▸ Source material:

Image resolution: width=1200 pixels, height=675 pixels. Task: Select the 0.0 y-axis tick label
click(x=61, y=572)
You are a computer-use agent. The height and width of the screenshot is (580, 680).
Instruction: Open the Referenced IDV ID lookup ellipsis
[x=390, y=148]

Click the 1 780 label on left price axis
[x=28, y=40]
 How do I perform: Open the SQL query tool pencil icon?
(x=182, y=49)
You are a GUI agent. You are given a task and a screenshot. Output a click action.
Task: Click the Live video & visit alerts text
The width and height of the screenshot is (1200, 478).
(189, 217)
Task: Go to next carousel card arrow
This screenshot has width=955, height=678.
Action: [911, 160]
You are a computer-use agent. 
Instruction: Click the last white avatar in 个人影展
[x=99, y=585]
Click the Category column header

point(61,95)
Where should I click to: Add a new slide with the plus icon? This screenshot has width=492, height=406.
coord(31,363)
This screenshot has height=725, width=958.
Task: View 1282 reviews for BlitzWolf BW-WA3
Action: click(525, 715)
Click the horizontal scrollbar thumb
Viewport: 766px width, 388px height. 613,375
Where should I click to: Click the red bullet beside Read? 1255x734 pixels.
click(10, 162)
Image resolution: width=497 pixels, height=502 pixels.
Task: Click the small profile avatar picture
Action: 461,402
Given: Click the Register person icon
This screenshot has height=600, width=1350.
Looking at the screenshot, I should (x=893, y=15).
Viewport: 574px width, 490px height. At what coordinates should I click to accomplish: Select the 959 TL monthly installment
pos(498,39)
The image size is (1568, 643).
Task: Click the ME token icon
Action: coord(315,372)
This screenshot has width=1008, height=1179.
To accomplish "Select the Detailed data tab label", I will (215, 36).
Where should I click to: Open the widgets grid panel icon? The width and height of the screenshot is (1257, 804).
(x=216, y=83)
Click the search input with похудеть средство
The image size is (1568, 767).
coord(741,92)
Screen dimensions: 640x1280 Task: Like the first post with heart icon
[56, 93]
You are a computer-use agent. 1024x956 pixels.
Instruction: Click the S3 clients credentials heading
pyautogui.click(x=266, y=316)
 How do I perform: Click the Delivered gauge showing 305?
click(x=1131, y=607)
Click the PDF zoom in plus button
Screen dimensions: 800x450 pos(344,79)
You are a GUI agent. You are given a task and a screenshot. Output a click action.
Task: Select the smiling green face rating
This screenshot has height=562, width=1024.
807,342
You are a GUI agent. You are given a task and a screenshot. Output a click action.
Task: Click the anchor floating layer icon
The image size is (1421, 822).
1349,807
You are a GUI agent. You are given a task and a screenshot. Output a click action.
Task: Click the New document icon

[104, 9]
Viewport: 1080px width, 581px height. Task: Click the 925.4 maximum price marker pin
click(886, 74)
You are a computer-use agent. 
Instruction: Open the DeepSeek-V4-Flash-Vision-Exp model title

▸ What you will do:
Write out exactly the final stretch of the records: the line containing "Click the PDF zoom in plus button" and every line after it, through the last, and nothing else.

▸ Exercise output:
Click the PDF zoom in plus button
Screen dimensions: 800x450 pos(344,79)
You are a GUI agent. You are given a task and a screenshot. Output a click action.
Task: Select the smiling green face rating
This screenshot has height=562, width=1024.
807,342
You are a GUI agent. You are given a task and a screenshot. Output a click action.
Task: Click the anchor floating layer icon
The image size is (1421, 822).
1349,807
You are a GUI agent. You are given a task and a screenshot. Output a click action.
Task: Click the New document icon

[104, 9]
Viewport: 1080px width, 581px height. Task: Click the 925.4 maximum price marker pin
click(886, 74)
You are a computer-use agent. 
Instruction: Open the DeepSeek-V4-Flash-Vision-Exp model title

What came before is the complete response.